The Broncos not having any quarterbacks available for Sunday’s game against the Saints may have been the weirdest thing to happen to the team in the past week, but it’s not the only weird thing that happened.
The NFL acknowledges that an “error” was made by a BioReference Laboratories technician in administering a point-of-care COVID-19 test to a member of the Broncos’ coaching staff. Per multiple sources, the error involved the process for calibrating a POC testing machine.
The testing technician uses a trace amount of a synthetic compound used to calibrate the POC testing machine. Somehow, that compound last week ended up on a swab that ended up inside the nose of the assistant coach.
A league source insists that there was no concern that the coach was infected or that there was a risk of transmission of live virus. However, the coach tested positive via the POC process, and the coach came away from the experience with concern that he possibly had been infected. The coach was absent from work for a day, although he did not become infected.

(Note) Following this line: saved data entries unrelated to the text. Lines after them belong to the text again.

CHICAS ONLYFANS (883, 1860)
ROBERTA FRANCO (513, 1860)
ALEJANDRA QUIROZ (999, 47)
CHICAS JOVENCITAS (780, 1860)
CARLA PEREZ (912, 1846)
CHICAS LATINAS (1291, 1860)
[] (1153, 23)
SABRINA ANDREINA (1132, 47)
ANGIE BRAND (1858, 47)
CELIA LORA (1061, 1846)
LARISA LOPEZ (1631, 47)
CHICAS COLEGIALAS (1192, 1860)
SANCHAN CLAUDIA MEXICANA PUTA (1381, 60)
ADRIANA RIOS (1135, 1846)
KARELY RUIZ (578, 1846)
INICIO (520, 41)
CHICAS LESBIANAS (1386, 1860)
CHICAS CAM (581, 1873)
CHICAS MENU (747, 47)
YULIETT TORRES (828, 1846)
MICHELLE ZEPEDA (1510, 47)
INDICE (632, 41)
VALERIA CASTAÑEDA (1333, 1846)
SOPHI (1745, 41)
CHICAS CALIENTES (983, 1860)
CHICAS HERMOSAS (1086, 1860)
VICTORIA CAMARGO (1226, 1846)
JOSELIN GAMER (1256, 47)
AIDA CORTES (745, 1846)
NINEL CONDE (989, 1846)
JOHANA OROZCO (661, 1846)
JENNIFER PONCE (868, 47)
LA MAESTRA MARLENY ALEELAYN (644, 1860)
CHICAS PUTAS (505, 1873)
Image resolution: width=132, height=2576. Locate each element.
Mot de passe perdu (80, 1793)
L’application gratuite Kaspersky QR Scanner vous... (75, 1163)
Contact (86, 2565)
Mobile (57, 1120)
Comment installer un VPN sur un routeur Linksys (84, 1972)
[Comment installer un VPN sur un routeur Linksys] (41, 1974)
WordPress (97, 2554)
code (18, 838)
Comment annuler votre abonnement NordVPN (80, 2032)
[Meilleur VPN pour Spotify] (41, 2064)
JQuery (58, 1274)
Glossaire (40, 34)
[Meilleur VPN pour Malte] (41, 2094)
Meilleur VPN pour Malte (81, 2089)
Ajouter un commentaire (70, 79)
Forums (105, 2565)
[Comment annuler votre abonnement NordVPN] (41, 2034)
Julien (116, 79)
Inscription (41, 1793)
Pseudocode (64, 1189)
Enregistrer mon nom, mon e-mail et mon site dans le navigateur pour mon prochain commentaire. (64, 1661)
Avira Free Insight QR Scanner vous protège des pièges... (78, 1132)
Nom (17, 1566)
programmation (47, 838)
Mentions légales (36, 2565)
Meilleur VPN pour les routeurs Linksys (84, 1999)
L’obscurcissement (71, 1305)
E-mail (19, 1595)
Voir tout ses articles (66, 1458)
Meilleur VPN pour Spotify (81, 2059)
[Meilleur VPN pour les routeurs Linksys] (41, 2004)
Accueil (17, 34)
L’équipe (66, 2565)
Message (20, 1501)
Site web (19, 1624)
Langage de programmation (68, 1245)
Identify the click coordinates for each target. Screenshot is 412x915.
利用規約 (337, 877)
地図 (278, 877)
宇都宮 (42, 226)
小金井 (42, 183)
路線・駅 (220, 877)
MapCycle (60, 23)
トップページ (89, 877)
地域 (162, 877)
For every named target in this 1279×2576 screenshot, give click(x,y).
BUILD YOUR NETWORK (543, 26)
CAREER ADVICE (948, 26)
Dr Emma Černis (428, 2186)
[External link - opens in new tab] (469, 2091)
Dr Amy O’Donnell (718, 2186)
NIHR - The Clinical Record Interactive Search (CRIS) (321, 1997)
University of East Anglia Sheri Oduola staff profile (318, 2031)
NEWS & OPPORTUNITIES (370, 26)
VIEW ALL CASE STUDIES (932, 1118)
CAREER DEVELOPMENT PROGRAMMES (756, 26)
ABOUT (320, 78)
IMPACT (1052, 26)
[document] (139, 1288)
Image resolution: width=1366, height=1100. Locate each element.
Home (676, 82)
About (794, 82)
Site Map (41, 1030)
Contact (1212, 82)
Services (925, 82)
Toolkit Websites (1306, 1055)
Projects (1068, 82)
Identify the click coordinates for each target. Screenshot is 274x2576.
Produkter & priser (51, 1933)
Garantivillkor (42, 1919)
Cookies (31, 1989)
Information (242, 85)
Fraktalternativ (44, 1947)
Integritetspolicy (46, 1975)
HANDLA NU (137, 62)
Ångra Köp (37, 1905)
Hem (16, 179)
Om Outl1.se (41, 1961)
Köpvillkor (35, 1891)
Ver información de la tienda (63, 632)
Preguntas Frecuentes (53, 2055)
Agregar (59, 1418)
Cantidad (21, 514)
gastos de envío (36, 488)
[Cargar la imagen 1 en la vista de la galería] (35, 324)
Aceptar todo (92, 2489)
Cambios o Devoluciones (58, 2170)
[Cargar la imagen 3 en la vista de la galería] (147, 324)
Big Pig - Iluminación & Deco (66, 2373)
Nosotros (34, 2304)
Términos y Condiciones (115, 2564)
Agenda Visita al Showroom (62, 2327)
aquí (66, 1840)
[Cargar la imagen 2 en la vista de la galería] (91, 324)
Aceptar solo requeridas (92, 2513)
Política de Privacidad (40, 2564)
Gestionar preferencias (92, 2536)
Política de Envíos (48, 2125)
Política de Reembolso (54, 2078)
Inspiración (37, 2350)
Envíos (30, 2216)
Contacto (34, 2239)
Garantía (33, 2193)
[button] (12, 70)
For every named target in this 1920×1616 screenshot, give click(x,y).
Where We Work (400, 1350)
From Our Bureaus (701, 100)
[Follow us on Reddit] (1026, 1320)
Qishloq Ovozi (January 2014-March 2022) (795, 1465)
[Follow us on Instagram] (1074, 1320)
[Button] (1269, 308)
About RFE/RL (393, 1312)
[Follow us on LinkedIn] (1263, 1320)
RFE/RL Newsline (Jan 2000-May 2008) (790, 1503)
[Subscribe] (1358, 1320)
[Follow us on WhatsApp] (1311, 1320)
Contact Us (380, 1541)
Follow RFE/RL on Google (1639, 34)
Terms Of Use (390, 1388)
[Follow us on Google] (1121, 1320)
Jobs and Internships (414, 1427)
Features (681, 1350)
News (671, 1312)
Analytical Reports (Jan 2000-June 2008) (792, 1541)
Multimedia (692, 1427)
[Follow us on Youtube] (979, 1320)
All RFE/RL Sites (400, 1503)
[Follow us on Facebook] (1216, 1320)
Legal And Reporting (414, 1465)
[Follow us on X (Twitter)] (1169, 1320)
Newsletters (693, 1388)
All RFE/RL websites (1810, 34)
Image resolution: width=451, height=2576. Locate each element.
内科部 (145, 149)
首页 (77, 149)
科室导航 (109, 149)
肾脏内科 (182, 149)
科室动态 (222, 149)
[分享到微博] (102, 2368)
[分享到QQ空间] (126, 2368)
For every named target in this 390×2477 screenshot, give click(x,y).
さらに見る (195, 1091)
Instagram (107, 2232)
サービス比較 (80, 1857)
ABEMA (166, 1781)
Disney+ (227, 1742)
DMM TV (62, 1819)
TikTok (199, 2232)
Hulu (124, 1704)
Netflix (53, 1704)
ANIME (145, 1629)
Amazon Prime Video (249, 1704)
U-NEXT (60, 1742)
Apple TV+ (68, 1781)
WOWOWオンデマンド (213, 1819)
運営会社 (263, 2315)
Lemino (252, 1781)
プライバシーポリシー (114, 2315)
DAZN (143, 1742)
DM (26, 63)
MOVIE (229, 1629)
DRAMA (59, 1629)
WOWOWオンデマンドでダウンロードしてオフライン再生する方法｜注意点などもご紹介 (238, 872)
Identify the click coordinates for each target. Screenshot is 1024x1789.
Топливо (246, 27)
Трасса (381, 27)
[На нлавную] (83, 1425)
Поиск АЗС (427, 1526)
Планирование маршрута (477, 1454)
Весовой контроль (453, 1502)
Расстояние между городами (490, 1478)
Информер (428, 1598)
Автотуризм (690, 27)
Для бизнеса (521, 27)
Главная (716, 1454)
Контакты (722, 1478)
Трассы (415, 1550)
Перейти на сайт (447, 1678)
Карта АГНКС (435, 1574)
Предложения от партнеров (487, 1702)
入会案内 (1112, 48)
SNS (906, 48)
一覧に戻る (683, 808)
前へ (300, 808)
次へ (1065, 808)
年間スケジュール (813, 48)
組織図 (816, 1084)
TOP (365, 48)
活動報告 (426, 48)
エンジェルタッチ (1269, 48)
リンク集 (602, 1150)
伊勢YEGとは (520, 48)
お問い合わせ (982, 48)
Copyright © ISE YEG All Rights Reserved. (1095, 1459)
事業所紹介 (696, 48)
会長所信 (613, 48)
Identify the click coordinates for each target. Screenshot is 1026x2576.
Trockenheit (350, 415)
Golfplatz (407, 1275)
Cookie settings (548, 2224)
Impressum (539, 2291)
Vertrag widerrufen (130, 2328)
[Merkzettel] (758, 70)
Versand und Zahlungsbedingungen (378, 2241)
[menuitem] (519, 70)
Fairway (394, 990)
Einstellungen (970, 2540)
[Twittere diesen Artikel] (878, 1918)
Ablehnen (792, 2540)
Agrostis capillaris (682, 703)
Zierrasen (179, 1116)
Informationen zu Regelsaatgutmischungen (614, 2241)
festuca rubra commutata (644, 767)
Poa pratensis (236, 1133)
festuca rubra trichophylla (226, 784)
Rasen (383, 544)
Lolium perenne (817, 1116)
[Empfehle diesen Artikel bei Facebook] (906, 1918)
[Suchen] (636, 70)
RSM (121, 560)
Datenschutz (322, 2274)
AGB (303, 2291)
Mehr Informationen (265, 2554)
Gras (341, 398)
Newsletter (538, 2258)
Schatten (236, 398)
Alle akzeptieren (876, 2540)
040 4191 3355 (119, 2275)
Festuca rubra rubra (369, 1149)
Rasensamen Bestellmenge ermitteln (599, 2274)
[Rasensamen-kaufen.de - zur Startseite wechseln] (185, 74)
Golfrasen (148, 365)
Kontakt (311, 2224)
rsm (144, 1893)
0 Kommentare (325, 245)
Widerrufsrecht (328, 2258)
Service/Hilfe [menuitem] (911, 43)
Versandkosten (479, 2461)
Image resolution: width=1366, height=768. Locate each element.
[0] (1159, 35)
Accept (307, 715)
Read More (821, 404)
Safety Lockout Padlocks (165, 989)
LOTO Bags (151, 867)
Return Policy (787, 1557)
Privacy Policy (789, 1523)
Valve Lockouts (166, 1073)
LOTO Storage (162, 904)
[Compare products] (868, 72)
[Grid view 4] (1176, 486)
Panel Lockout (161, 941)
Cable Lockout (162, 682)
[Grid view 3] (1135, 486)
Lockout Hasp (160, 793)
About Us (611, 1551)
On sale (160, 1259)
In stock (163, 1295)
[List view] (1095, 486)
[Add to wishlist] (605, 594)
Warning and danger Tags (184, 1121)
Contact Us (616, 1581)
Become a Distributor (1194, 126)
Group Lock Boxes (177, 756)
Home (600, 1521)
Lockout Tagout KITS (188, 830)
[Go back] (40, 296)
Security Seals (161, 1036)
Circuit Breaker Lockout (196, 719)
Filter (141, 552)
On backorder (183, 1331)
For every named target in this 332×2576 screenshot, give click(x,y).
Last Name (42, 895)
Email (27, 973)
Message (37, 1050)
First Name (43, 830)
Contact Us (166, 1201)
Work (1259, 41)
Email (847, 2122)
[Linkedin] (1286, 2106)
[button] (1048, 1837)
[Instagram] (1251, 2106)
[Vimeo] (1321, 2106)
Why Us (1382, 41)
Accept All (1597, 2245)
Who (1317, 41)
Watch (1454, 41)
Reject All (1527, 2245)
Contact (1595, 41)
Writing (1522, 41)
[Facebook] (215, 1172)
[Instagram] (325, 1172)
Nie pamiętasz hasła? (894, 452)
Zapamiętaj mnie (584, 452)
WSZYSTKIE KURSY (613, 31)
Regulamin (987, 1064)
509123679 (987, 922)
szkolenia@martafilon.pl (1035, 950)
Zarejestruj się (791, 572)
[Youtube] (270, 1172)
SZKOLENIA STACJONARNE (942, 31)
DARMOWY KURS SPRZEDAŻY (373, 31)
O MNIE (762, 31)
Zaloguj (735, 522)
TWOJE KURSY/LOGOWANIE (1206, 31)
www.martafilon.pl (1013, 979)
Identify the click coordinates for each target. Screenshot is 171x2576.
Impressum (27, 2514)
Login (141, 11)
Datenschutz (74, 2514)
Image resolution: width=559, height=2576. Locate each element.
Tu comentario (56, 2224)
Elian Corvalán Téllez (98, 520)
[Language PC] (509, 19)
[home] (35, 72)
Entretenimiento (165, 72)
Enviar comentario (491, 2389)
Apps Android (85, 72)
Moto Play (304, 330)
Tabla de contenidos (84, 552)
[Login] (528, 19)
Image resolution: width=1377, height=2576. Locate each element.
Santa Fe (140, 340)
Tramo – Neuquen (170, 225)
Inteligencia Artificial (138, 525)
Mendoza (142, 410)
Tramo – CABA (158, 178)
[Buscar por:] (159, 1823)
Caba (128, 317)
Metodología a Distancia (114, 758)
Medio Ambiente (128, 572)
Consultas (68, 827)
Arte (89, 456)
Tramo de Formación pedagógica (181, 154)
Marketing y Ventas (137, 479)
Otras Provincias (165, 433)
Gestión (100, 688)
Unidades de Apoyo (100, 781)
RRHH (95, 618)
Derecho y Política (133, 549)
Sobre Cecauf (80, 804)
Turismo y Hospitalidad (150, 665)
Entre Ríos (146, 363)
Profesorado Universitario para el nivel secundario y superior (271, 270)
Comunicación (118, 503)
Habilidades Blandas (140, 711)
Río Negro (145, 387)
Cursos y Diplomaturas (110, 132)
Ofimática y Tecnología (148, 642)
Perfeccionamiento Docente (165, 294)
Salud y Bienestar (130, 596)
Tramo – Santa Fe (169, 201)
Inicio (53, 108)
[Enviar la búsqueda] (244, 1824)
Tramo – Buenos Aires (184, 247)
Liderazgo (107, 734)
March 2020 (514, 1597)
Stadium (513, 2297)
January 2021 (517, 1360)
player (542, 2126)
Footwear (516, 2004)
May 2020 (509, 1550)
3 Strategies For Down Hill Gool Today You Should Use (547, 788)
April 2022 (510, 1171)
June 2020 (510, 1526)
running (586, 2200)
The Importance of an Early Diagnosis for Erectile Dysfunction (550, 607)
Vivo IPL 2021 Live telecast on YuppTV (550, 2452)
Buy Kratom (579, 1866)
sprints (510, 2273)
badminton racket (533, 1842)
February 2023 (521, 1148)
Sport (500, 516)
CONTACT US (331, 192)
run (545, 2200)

As one source explained it, the president of BioReference Laboratories called the coach to personally apologize.
Contacted for comment regarding the incident, BioReference Laboratories spokesperson said that the company “does not comment on specific testing on individuals or internal testing protocols.”
Although mistakes are inevitable when so many tests are administered (the NFL’s teams have submitted to more than 700,000 this season), certain contexts make mistakes far less tolerable than accidentally giving someone sausage instead of bacon with their breakfast order. In this context, the substance used to trigger a positive test result on a POC testing machine should never accidentally end up inside the nose of anyone being tested, whether the company conducts 700,000 tests or 700 million of them.